The United Nations Educational, Scientific and Cultural Organization, UNESCO, chooses sites based on “being of special cultural or physical significance to humanity.” Their goal is to conserve sites deemed culturally or naturally significant to our shared heritage. Each World Heritage Site remains under the jurisdiction of the nation where it is located. However, UNESCO considers it in the interest of the international community to preserve them, including funding preservation or restoration.
Taos Pueblo (Cultural)
Criteria IV – “Is an outstanding example of a type of building, architectural, or technological ensemble or landscape which illustrates a significant stage in human history”
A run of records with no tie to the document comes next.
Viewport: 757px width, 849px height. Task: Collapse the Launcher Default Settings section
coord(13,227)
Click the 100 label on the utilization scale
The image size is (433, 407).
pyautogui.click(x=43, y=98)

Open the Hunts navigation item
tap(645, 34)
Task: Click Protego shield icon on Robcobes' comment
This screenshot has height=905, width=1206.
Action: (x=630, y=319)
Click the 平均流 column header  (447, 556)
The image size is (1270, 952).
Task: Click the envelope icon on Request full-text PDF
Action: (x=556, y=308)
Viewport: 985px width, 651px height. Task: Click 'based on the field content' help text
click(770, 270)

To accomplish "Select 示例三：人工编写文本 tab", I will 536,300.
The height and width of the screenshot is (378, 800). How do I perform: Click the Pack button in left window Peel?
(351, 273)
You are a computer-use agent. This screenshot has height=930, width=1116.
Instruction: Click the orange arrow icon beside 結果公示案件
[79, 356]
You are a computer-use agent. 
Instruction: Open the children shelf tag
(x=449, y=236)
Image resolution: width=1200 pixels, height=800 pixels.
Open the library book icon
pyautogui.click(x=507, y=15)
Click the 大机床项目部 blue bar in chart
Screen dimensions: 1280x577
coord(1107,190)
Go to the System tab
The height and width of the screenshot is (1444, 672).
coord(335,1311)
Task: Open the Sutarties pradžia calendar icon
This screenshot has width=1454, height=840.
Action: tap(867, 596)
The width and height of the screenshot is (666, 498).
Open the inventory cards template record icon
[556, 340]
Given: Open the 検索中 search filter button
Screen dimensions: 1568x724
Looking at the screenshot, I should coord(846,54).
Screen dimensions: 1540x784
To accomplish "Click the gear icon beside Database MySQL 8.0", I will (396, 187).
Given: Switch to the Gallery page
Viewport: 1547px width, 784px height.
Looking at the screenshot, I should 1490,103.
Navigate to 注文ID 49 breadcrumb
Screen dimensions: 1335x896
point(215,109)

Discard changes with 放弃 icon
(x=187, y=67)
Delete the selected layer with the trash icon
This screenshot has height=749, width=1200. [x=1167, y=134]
“Taos Pueblo is a remarkable example of a traditional type of architectural ensemble from the pre-Hispanic period of the Americas unique to this region and one that has successfully retained most of its traditional forms up to the present day.”
Taos Pueblo is one of many settlements established near the Rio Grande and its tributaries during the 13th and 14th century. It has been continuously occupied for over one thousand years and is the largest of the remaining Rio Grande Pueblos. Taos Pueblo is an extraordinary place. It is not only a UNESCO World Heritage site, it is also a National Historic Landmark. Members of Taos Pueblo have occupied the beautiful terraced adobe structures for over a 1,000 years. There are similarities to Ancestral Puebloan settlements preserved in Chaco Canyon and Mesa Verde, but Taos has unique cultural traditions that are distinct from the Mesoamerican influence.
Archaeologists confirmed that ancestors of Taos Pueblo’s current inhabitants lived in this valley before Columbus discovered America, centuries before Europe emerged from the Dark Ages. Essentially archaeologists confirmed what the inhabitants of Taos already knew.
Roaming Taos Pueblo is like stepping back in time. The view is similar to what the Spanish conquistadors saw when they arrived in northern New Mexico in 1540. There are ruins in the Taos Valley that are over one thousand years old. Within the existing pueblo, the ancestors of today’s families constructed the main part of the structures between 1000 and 1450 AD. The community has always had a comprehensive unwritten preservation strategy that respects traditional materials and techniques. These practices have protected the Pueblo’s structures for centuries.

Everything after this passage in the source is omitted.